BRASILIA (Reuters) - Brazil’s besieged President Dilma Rousseff lost a major battle on Wednesday when the federal audit court rejected her government’s accounts from last year, paving the way for her opponents to try to impeach her.
In a unanimous vote, the Federal Accounts Court, known as the TCU, ruled that Rousseff’s government manipulated its accounts in 2014 to disguise a widening fiscal deficit as she campaigned for re-election.
The ruling, the TCU’s first against a Brazilian president in nearly 80 years, is not legally binding but it will be used by opposition lawmakers to argue for impeachment proceedings against the unpopular leftist leader in an increasingly hostile Congress.
Rousseff’s office said there were no legal grounds for the ruling and maintained in a statement that the audit court unduly penalized actions taken by her Workers’ Party government to maintain social programs for Brazil’s poor.
Opposition leaders hugged and cheered when the ruling was announced in Congress, though it was not clear whether they have enough support to impeach the president despite a widening corruption scandal engulfing state-oil firm Petrobras and Brazil’s deepest recession in 25 years.
“This establishes that they doctored fiscal accounts, which is an administrative crime and President Rousseff should face an impeachment vote,” said Carlos Sampaio, leader of the opposition PSDB party in the lower house.
“It’s the end for the Rousseff government,” said Rubens Bueno, a congressman from the PPS party. He said the opposition has the votes to start proceedings in the lower house though perhaps not the two-thirds majority needed for an impeachment trial in the Senate.
In a last-ditch bid to win time, the government had asked the Supreme Court to delay Wednesday’s ruling, but it refused.

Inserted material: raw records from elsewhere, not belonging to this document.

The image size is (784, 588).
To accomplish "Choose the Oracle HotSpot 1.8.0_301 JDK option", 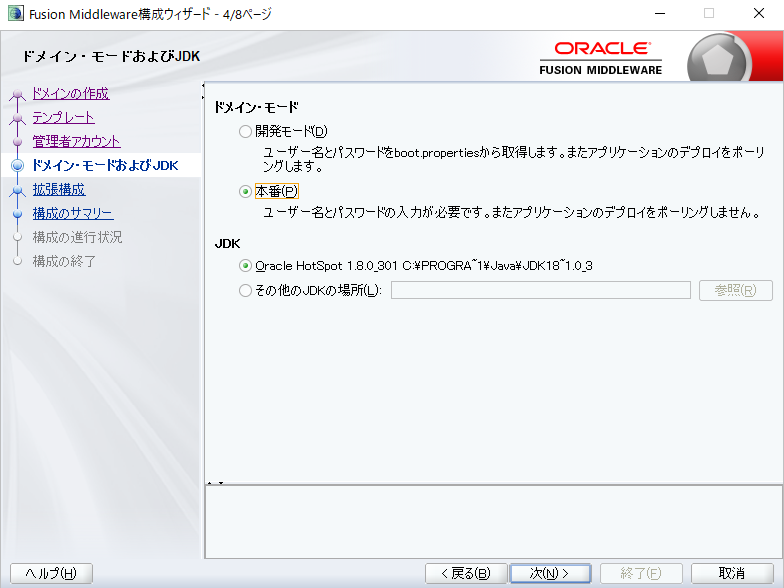I will coord(246,266).
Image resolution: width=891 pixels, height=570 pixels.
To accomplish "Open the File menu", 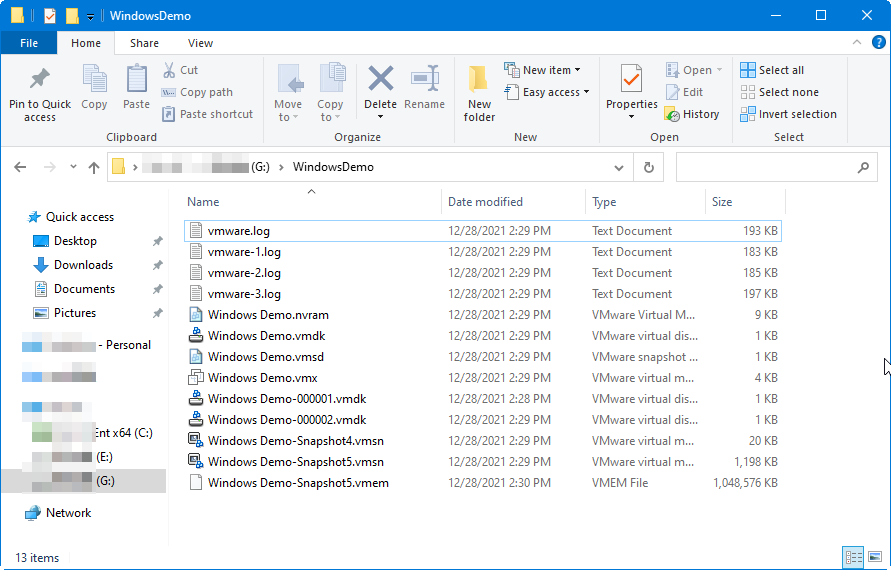I will [x=29, y=43].
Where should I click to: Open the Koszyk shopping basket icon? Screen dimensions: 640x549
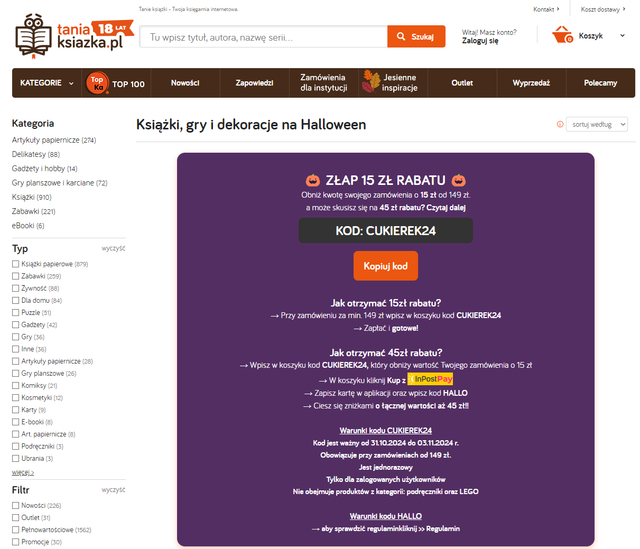[x=561, y=36]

Attorney General Luis Inacio Adams said the government would appeal again to the top court to overthrow the audit decision.

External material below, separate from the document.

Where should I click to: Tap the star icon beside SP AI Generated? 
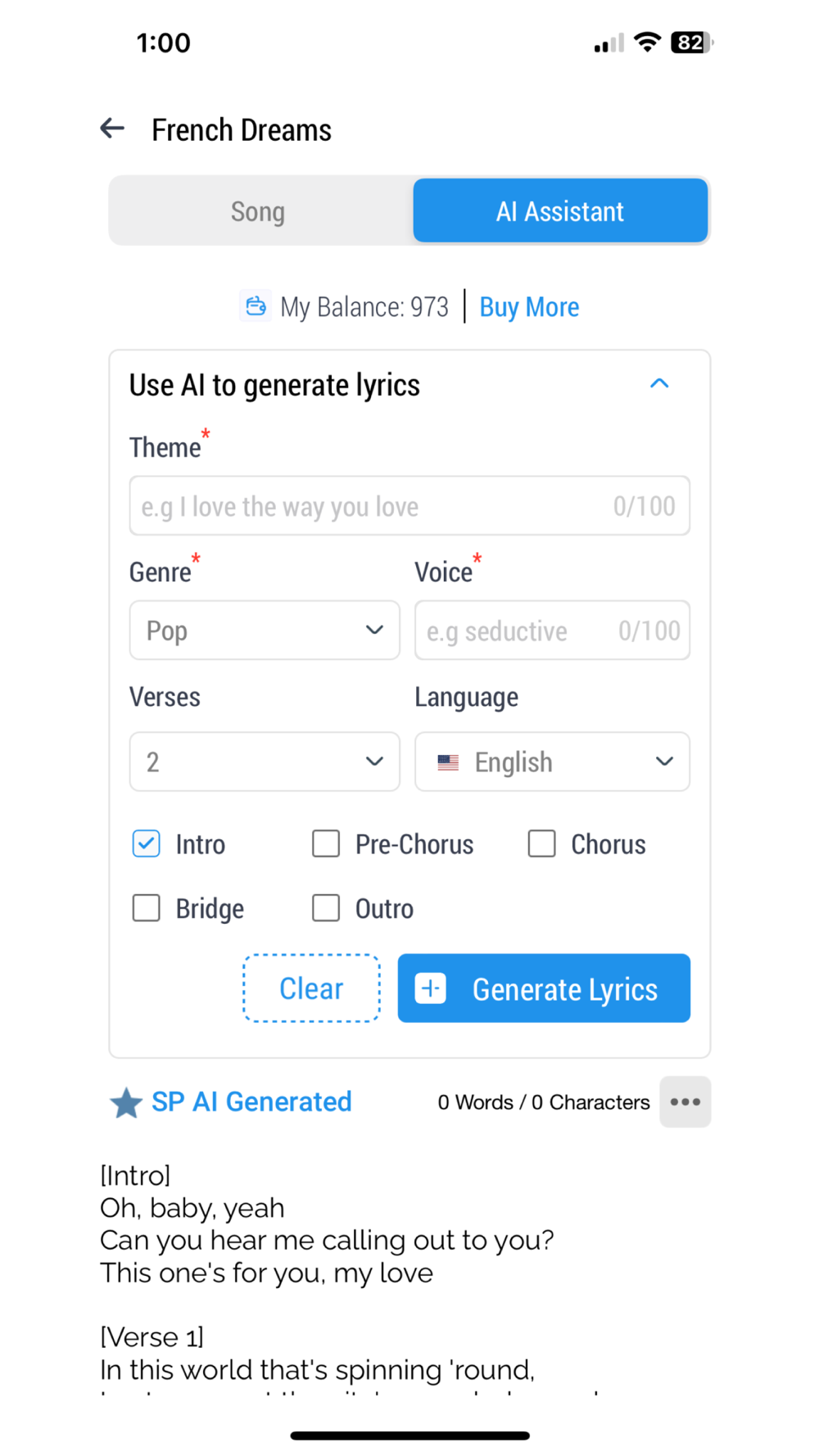coord(126,1103)
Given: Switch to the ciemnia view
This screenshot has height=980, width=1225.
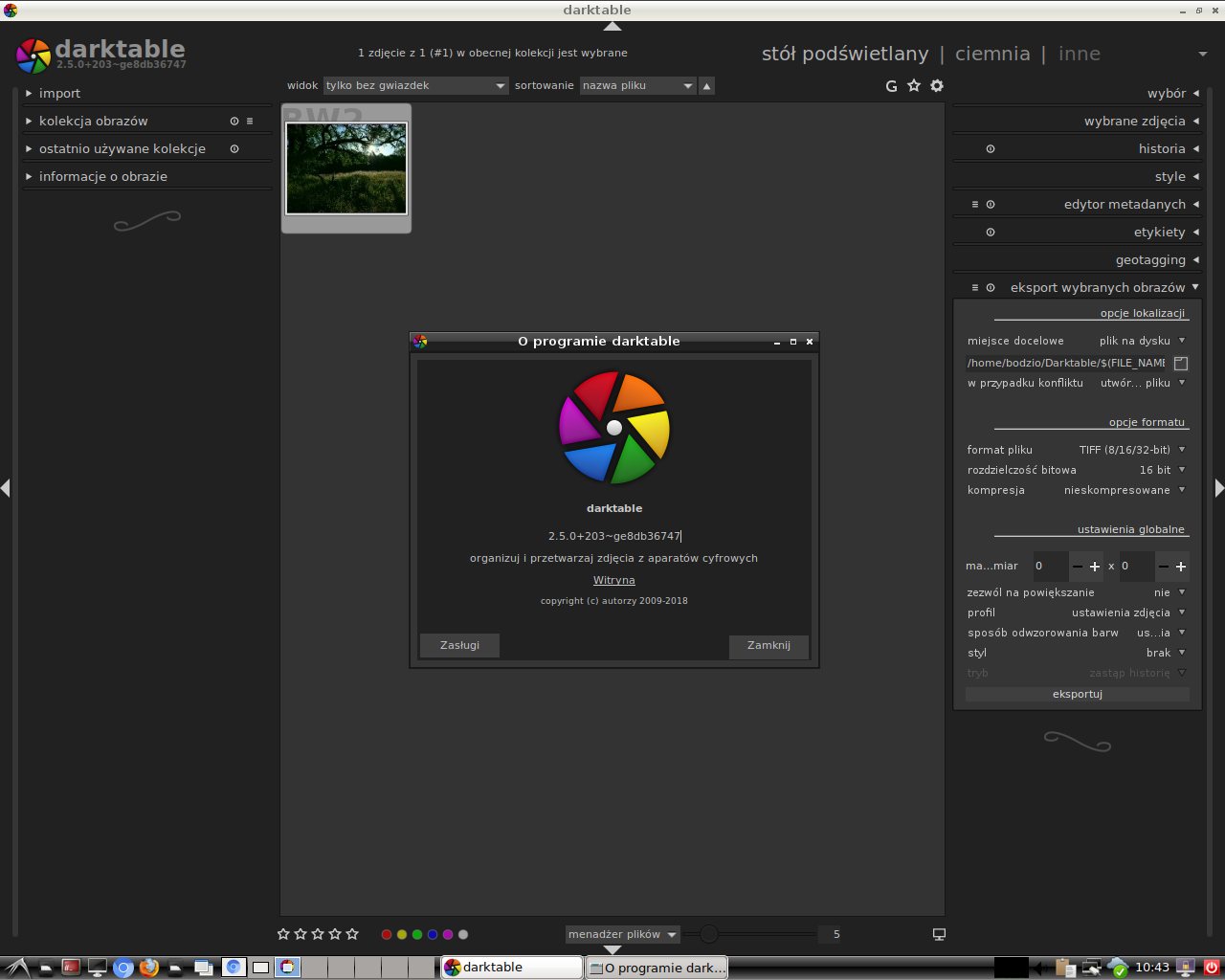Looking at the screenshot, I should click(x=992, y=54).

Earlier on Wednesday, Rousseff’s government failed to get enough support in Congress to back her efforts to rebalance Brazil’s public accounts. Rousseff is also reeling from a ruling on Tuesday that cleared the way for a separate probe on alleged irregularities in her re-election campaign last year.

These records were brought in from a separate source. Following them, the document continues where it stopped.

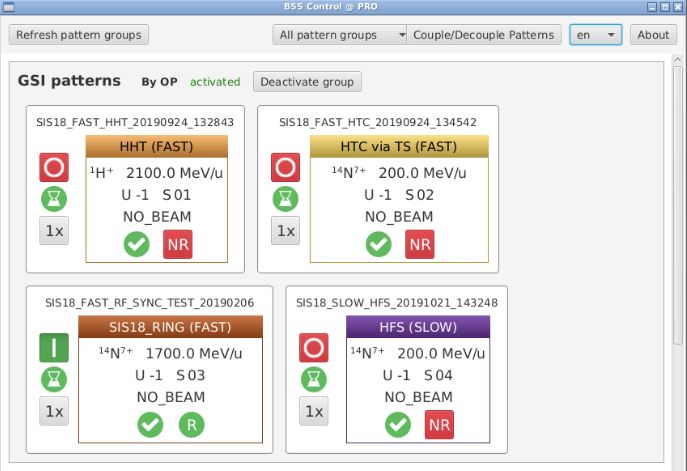Click the hourglass icon in SIS18_RING pattern
Screen dimensions: 687x471
[55, 379]
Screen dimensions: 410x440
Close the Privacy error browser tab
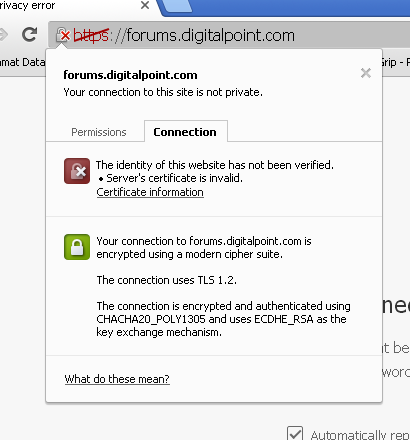pyautogui.click(x=145, y=5)

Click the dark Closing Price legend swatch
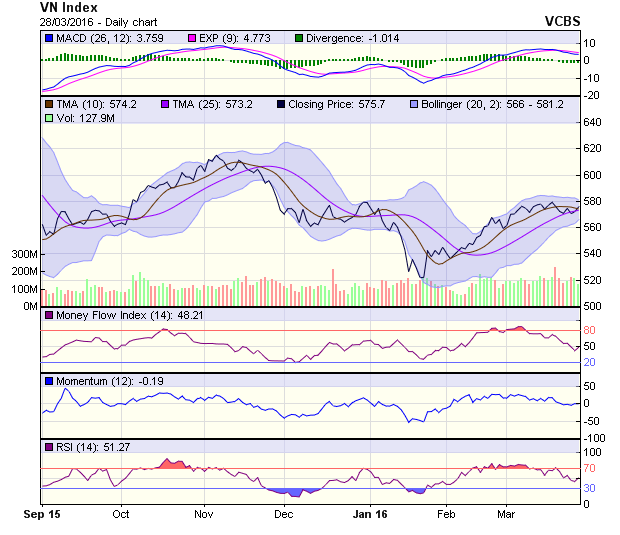[x=281, y=104]
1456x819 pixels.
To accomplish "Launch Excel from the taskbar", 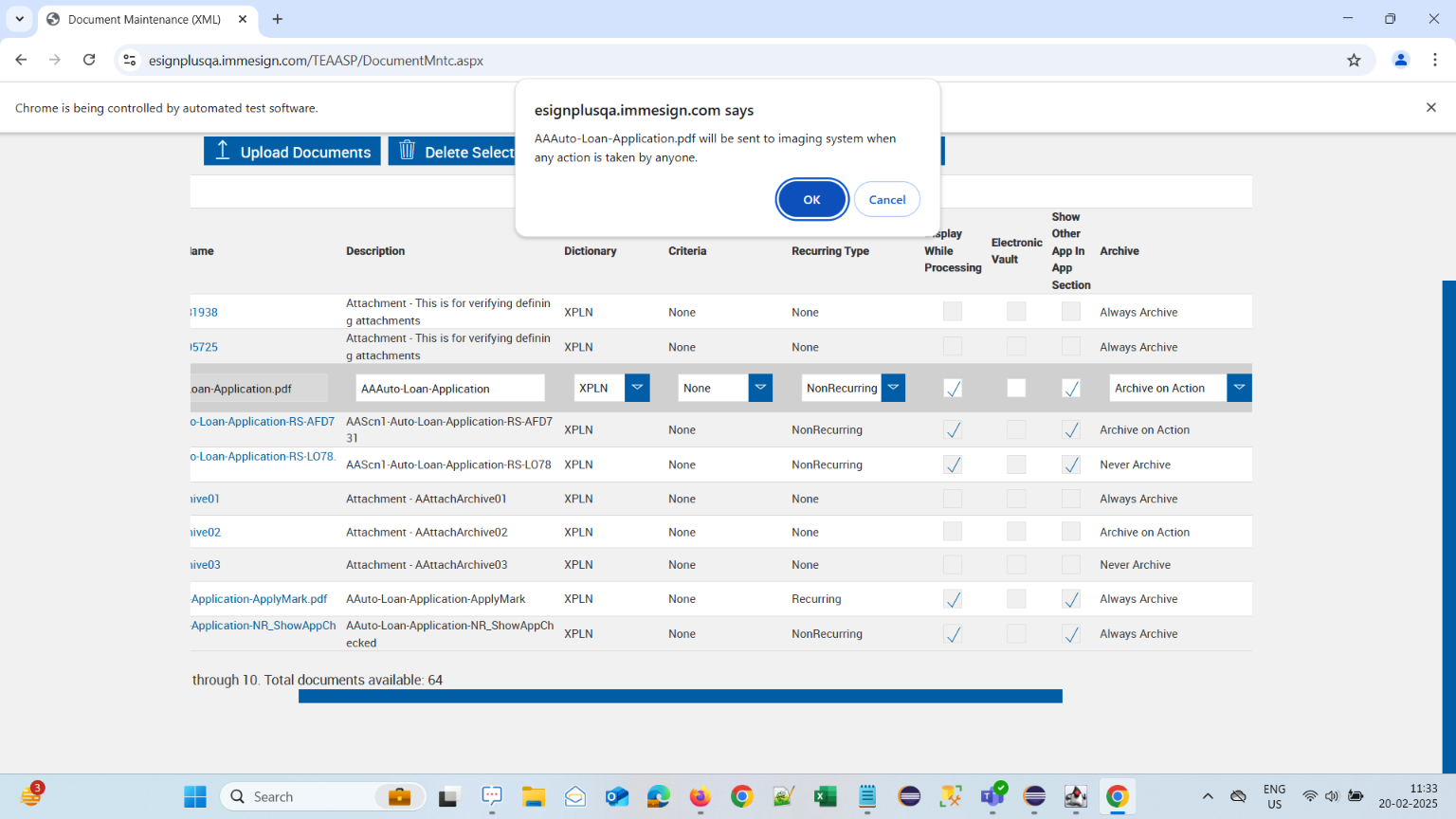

Congress put off for a fourth time a session on whether to back or overturn her vetoes of two spending bills after her government was unable to obtain a quorum despite a cabinet reshuffle last week meant to bolster her support.
“It’s as if the government has ceased to exist,” said congressman Pauderney Avelino of the opposition Democrats party.
The congressional setback calls into question her ability to raise taxes to plug a widening budget gap that led the Standard & Poor’s rating agency to strip Brazil of its investment-grade rating last month.
Backed by a commodities boom, Brazil’s economy posted several years of strong growth that pulled millions of people out of poverty. But the boom ended after Rousseff came to power in 2011, hit by weaker international prices for its products and her government’s interventionist policies.
Uncertainty over Rousseff’s ability to survive the political crisis and pull Brazil out of an economic tailspin has driven down its currency, the real, to its weakest levels ever.
In the ruling on Tuesday, Brazil’s top electoral authority said there were grounds to investigate her re-election campaign, including the suspicion of illegal funding from kickbacks involving oil firm Petrobras. Rousseff served as chairwoman of the board of Petroleo Brasileiro SA, as Petrobras is formally known, from 2003 to 2010 when much of the alleged graft took place. She has denied knowing of or benefiting from the graft.
The TSE electoral court investigation requested by her challenger in last year’s election, Aecio Neves, could lead to the invalidation of Rousseff’s slim victory, though the judicial case is expected to last for months if not years and can be appealed to the Supreme Court.
The only good news Rousseff has had recently was the confirmation by Swiss authorities that her declared enemy in Congress, lower house speaker Eduardo Cunha, holds bank accounts in Switzerland, which he had denied.
Cunha, who holds the key to starting impeachment proceedings in the lower house, already faces charges of corruption in the Petrobras bribery scandal. On Wednesday he said he had no intention of resigning.